When Olinka and I got married, we decided to come out from under the Wallenda troupe to perform on our own. That proved to be more difficult than we’d expected. In our first year as freelancers, we traveled 50,000 miles. Our first child was born. We continued working in a variety of circuses, including many in Canada. Then we found out we were expecting child number two. I worked hard to be a good husband, father, and provider for our family.

Our act was doing well, but we weren’t getting the audience reaction I had grown accustomed to while performing with the troupe. I was no longer one of the Great Wallendas, and I desperately wanted to regain that former fame and glory. Several years passed, and I didn’t see my career going anywhere. Worse, I didn’t sense the presence of God in my life at all.

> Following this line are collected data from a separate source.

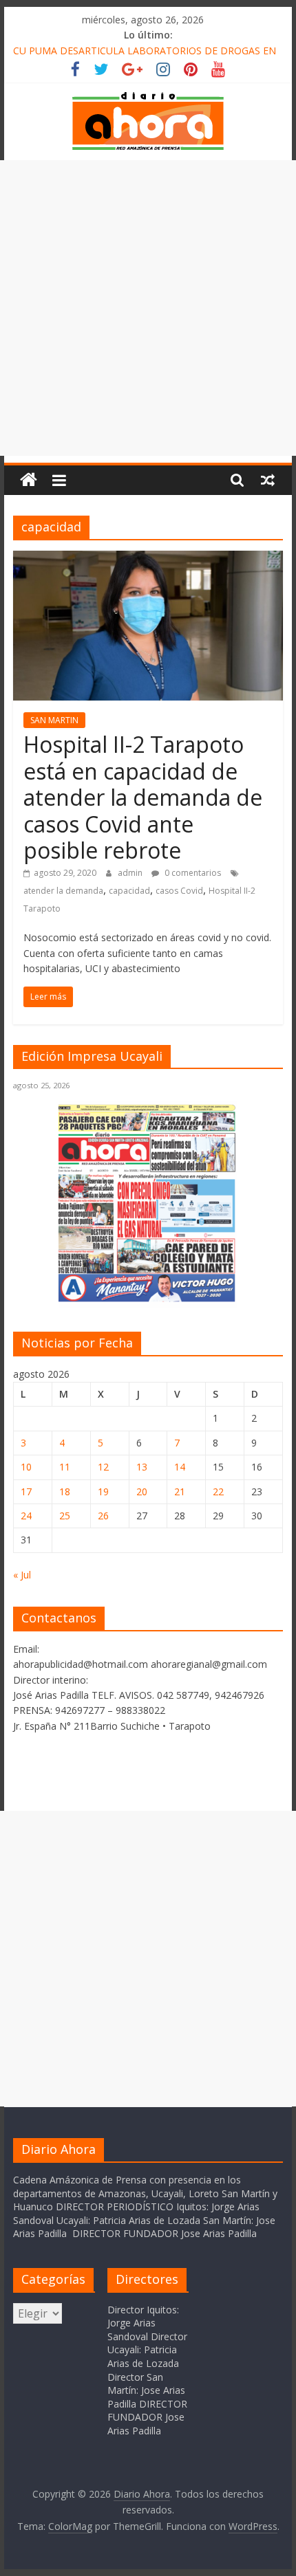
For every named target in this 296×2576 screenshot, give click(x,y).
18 (64, 1491)
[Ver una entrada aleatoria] (268, 479)
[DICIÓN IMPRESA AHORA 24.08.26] (148, 1299)
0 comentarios (191, 873)
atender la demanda (63, 890)
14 (179, 1466)
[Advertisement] (148, 308)
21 (179, 1491)
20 (141, 1491)
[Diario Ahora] (28, 480)
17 (26, 1491)
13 (141, 1466)
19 (103, 1491)
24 (26, 1515)
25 (64, 1515)
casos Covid (179, 890)
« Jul (22, 1574)
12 (103, 1466)
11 (64, 1466)
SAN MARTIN (54, 720)
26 (103, 1515)
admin (131, 873)
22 (218, 1491)
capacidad (129, 890)
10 (26, 1466)
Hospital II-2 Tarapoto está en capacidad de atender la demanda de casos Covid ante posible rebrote (142, 797)
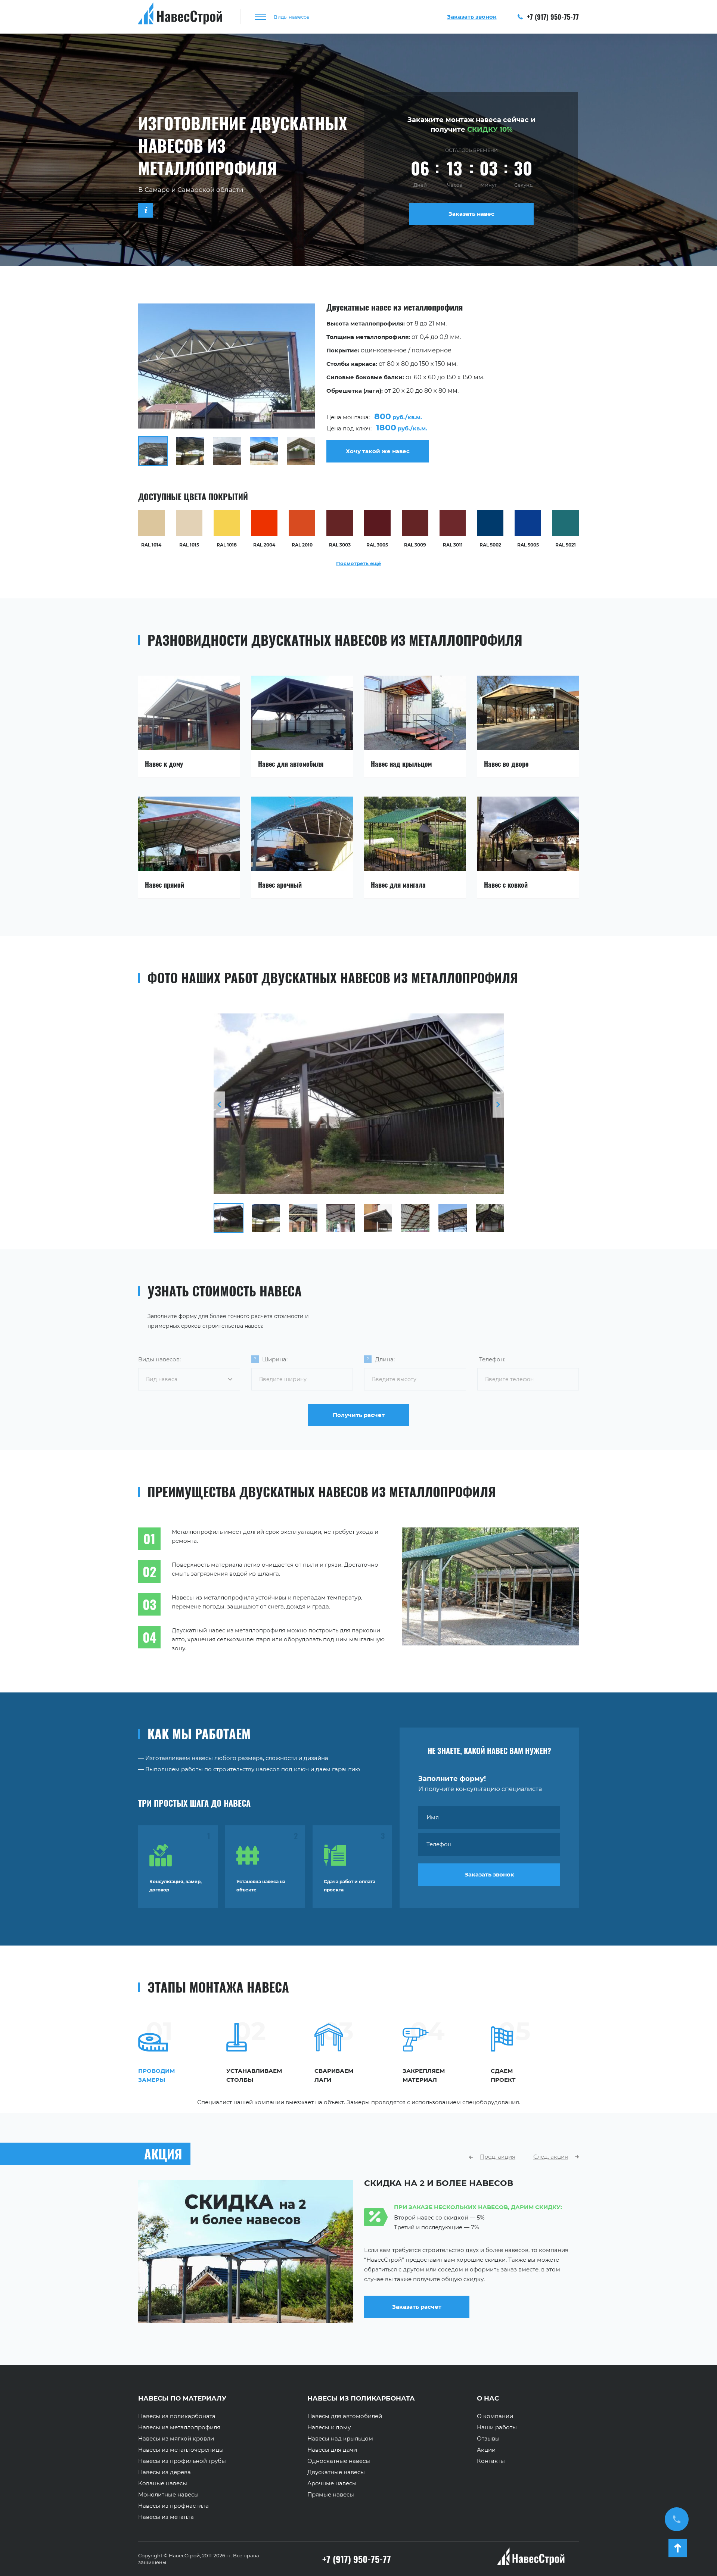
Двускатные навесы (336, 2472)
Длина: (385, 1359)
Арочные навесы (332, 2483)
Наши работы (497, 2427)
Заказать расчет (416, 2316)
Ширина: (275, 1359)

I know now that it wasn’t that God was absent or His power was failing. It was that I hadn’t made the same radical commitment to the family of God that I’d made to the Wallenda family. I hadn’t given up my life to follow after Christ. I’d done that for the show, but I wasn’t passionate for Him like I was for my trade. As a result, I hadn’t experienced Him as I could have. Yes, I had salvation, but I wasn’t living the abundant life that John 10:10 promises.

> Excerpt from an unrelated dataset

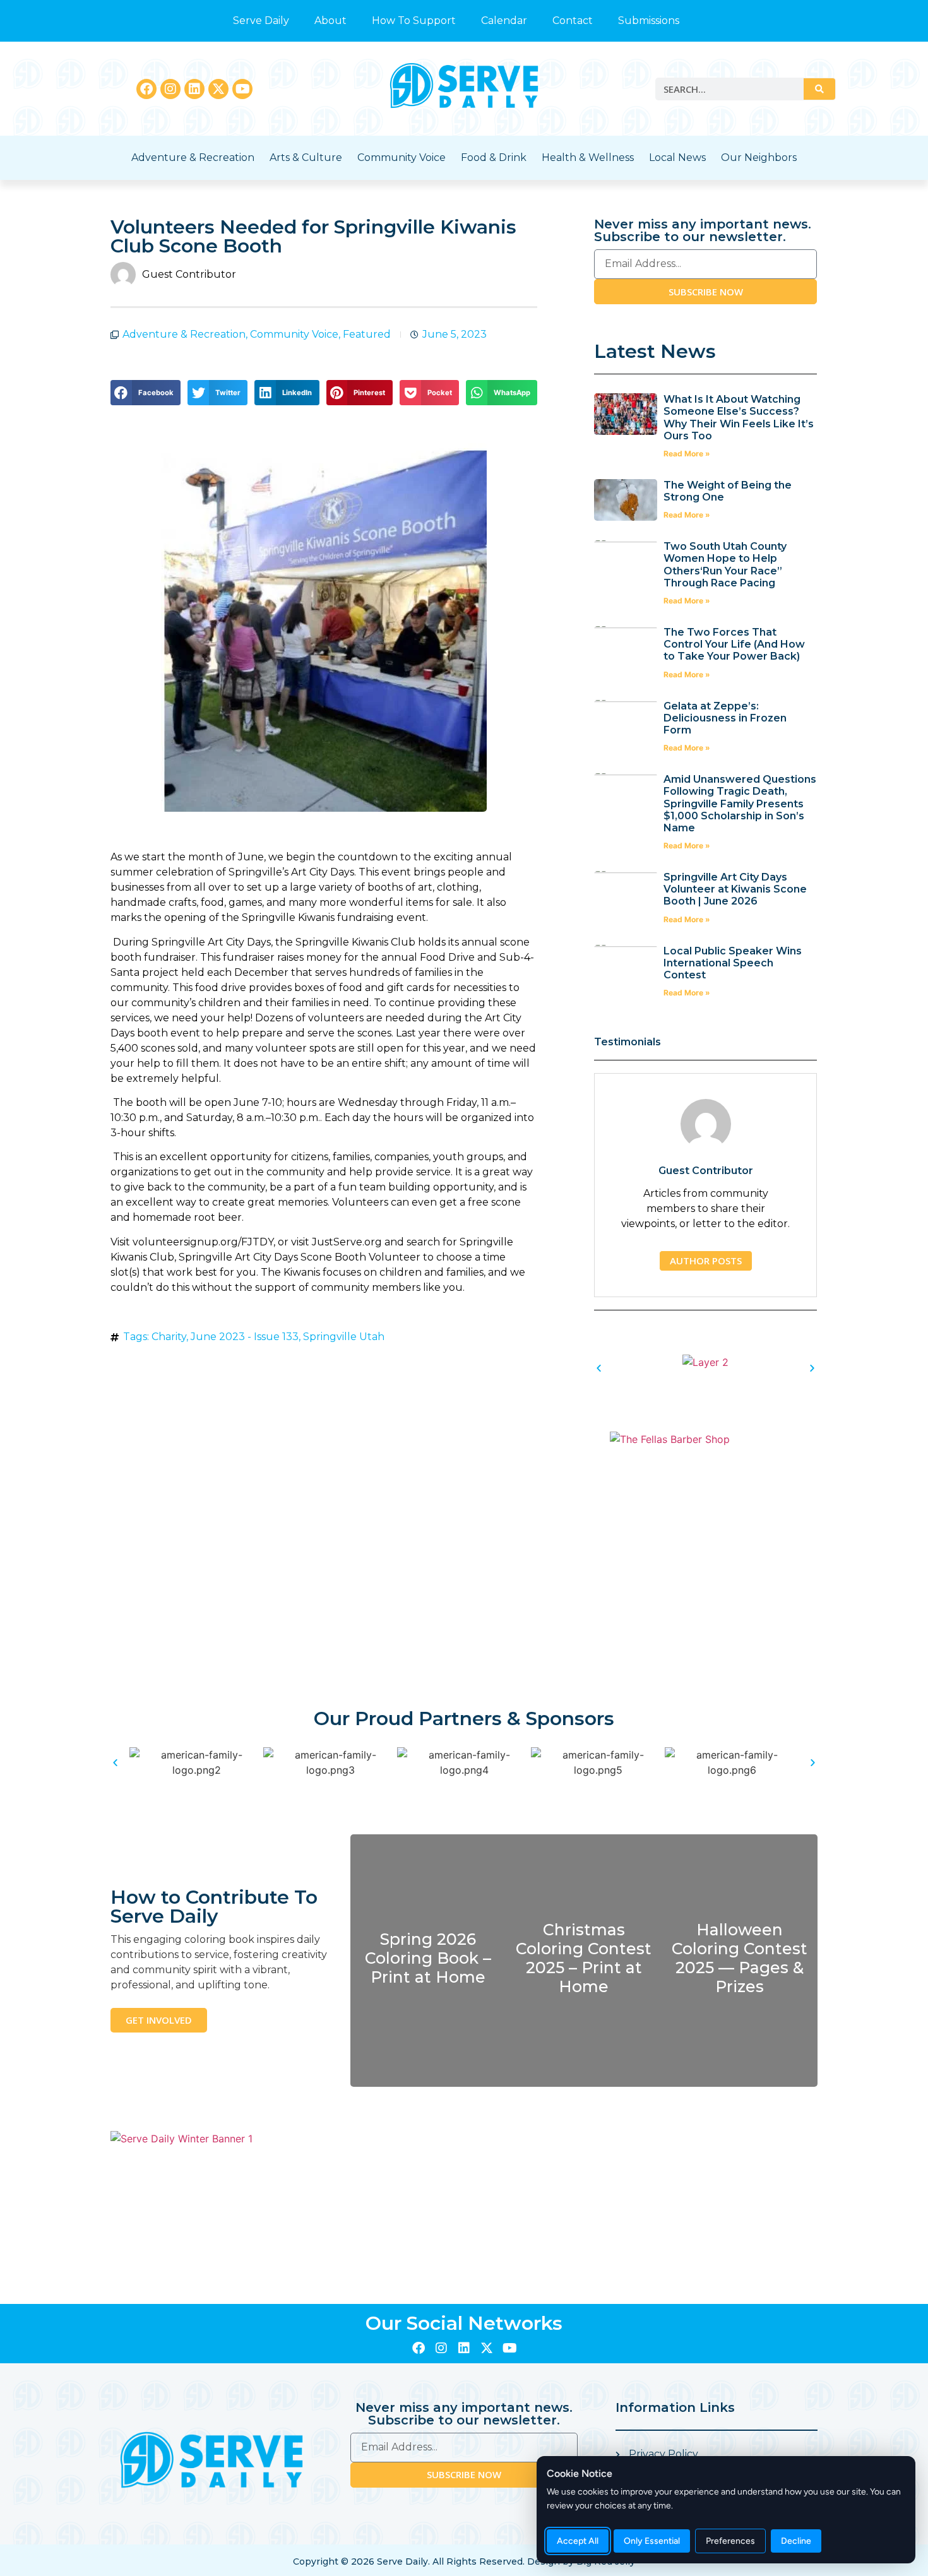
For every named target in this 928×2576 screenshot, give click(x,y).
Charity (169, 1337)
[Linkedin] (194, 89)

In despair, I found myself one day, on my knees in the small bathroom of our house trailer. I could finally see that my frustration was the result of my refusal to give God control over my life. I was still holding tightly to the controls, still determined to be the one making things happen for my family and me.

I cried out and told God that I wanted to surrender all of me to Him—even my life as a performer. I was tired of trying to do things my way and in my own strength. If He could use me, I said, I was ready. And in that moment, God became alive in me. His hand steadied me and gave me the balance and strength I needed to walk the wire of life.

My relationship with Him grew stronger as I prayed, studied His Word daily, and surrounded myself with other believers. The more I came to know Him, the more I trusted Him with my life. I was finally able to let go and let Him carry my burdens. I was no longer doing life on my own. He was helping me, giving me His strength. 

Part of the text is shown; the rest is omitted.